L’Organizzazione Mondiale della Sanità (OMS) ha stabilito un probabile collegamento con i cani procioni del mercato di Wuhan
Nei tamponi raccolti al mercato della città cinese da dove tutto è partito con il primo focolaio, sono state trovate tracce del virus insieme a materiale genetico di cani procioni.
Parte da qui la considerazione dell’Organizzazione Mondiale della Sanità che il responsabile della pandemia sia potenzialmente questo animale, un tipo di volpe asiatica, un po’ cane, un po’ tasso.
La scoperta dei cani procione a Wuhan si deve a una ricerca di Istituto Scripps, Università di Sidney e Università dell’Arizona, a Tucson, che aveva notato sul database open Gisaid, un archivio di sequenze genetiche dei virus, una serie proveniente proprio da quel mercato nelle primissime fasi della pandemia.
Le successive analisi di quei dati hanno condotto alla presenza di animali potenzialmente infetti dal Covid, in particolare ai cani procione, venduti nel mercato ittico di Wuhan.
Il cane procione responsabile del Covid?
Proprio i risultati delle analisi, dice l’OMS, mostrano che oltre alle sequenze di Sars-CoV-2, alcuni campioni contenevano anche Dna umano e Dna mitocondriale di diverse specie animali, comprese alcune note per essere suscettibili al virus come appunto i cani procione, ma anche istrici della Malesia e ratti del bambù.

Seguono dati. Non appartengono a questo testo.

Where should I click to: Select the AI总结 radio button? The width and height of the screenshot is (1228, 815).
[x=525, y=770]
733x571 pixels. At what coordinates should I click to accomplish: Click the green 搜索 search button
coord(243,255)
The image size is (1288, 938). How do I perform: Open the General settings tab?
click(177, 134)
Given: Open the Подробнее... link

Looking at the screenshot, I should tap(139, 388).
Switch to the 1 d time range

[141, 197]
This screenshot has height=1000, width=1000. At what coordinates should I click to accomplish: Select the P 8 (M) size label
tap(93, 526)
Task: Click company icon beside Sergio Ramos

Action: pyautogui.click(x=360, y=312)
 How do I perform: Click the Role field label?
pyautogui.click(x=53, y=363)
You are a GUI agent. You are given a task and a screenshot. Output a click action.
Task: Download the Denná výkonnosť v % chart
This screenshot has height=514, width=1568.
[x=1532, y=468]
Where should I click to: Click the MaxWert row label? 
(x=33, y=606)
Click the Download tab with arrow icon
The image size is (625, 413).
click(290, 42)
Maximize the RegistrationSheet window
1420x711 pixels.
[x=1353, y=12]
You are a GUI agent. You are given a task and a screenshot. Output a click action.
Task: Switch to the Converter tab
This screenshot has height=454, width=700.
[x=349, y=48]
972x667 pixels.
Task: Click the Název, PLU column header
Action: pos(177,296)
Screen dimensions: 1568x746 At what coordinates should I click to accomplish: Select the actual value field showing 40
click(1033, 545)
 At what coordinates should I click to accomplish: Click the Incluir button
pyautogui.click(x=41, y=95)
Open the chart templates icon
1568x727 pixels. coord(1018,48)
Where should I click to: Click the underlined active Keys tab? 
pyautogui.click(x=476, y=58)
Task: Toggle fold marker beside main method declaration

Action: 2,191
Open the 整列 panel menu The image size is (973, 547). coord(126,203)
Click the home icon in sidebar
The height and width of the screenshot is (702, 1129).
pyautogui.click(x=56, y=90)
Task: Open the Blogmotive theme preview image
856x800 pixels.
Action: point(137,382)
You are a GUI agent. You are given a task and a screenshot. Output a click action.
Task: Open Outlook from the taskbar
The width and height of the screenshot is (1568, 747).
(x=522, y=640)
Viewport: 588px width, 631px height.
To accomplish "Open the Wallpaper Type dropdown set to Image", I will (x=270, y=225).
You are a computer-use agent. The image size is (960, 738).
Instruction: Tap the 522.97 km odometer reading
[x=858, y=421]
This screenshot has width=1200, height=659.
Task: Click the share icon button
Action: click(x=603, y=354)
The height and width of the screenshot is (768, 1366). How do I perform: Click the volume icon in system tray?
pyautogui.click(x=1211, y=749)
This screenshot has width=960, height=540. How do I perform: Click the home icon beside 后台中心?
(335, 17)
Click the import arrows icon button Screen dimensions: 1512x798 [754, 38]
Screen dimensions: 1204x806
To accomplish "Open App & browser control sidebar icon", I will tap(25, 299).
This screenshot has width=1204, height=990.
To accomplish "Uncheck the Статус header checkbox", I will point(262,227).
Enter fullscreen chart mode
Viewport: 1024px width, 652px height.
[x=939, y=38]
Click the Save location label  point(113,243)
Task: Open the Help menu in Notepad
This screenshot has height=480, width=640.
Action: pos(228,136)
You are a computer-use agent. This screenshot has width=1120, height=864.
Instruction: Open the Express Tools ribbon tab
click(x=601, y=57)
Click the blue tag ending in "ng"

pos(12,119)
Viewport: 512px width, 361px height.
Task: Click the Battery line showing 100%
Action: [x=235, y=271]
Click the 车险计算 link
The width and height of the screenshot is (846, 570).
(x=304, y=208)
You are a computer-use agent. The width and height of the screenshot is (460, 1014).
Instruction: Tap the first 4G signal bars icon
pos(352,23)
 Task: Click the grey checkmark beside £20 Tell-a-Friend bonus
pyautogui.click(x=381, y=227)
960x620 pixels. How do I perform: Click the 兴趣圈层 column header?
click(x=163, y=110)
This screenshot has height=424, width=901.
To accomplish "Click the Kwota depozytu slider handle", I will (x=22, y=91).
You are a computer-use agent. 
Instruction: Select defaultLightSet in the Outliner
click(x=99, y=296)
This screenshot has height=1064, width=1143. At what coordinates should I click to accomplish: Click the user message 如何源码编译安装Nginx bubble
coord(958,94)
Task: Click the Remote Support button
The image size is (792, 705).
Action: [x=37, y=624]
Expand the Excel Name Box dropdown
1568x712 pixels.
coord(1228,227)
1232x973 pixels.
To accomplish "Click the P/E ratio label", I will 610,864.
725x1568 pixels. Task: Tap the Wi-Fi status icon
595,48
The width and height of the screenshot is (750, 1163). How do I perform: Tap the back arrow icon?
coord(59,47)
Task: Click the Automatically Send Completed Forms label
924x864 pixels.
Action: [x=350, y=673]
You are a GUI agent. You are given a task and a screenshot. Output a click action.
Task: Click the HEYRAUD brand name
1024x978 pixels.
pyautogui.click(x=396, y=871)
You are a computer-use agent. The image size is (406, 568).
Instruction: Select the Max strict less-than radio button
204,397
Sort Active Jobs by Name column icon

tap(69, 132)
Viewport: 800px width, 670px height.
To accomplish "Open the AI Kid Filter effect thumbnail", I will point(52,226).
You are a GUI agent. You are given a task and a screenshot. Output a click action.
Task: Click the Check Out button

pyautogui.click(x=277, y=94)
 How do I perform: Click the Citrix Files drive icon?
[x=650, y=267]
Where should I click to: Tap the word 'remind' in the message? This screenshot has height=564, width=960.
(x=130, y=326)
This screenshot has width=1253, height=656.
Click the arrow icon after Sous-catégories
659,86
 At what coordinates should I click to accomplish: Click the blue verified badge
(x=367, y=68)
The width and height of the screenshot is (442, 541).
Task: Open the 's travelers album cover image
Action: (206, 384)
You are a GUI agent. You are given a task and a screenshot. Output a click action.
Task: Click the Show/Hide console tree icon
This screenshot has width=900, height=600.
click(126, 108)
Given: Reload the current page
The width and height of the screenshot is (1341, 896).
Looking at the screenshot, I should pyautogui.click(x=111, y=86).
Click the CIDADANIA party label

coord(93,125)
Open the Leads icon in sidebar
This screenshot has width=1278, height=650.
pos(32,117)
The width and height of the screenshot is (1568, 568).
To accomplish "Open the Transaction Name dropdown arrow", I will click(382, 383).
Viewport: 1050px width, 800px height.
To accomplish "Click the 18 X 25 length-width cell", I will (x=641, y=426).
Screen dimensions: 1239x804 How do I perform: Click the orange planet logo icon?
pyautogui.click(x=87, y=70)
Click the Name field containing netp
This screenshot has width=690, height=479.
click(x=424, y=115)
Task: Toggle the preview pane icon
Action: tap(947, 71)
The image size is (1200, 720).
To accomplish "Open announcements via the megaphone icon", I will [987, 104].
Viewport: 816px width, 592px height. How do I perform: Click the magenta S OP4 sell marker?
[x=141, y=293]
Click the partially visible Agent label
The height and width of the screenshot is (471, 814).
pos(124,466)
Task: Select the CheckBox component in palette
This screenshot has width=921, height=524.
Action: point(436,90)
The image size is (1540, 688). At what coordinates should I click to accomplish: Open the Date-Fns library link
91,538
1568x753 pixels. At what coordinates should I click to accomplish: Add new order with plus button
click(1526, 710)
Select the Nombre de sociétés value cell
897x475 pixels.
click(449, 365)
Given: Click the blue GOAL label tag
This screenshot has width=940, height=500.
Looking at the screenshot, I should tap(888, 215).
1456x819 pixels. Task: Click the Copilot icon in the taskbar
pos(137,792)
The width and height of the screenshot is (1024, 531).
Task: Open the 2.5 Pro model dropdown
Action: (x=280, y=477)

Questi dati, come chiarisce la stessa Organizzazione Mondiale della Sanità, sebbene rappresentino un passo avanti per ricostruire l’origine della pandemia, non sono prove conclusive. Per questo invita a rendere immediatamente disponibili tutti i dati relativi allo studio delle origini di Sars-CoV-2, in attesa che siano pubblicati studi definitivi sui procioni come potenziali animali intermedi.
L’origine naturale del virus non è in discussione
A sostenere la teoria che siano proprio i cani procione i responsabili della diffusione del virus vi sono anche due precedenti studi che localizzano la multipla origine zoonotica (le zoonosi sono infezioni o malattie che possono essere trasmesse direttamente o indirettamente tra gli animali e l’uomo, ndr) di Sars-CoV-2 nel mercato ittico e non nel bio-laboratorio di Wuhan.
Tuttavia, poiché i dati che hanno portato alle recenti deduzioni non sono più disponibili nel database Gisad, l’OMS ha fatto partire un richiamo nei confronti della Cina per avere reso pubblici i dati solo a tre anni dalla loro raccolta.
Il 18 marzo, inoltre, l’Organizzazione ha pubblicato una nota nella quale si riportano i chiarimenti della Sanità cinese sul perché non vi siano più, promettendo la pubblicazione di uno studio definitivo su Nature a partire dal preprint originale, la bozza di articolo scientifico non ancora valutata da una rivista accademica che prevede revisione paritaria.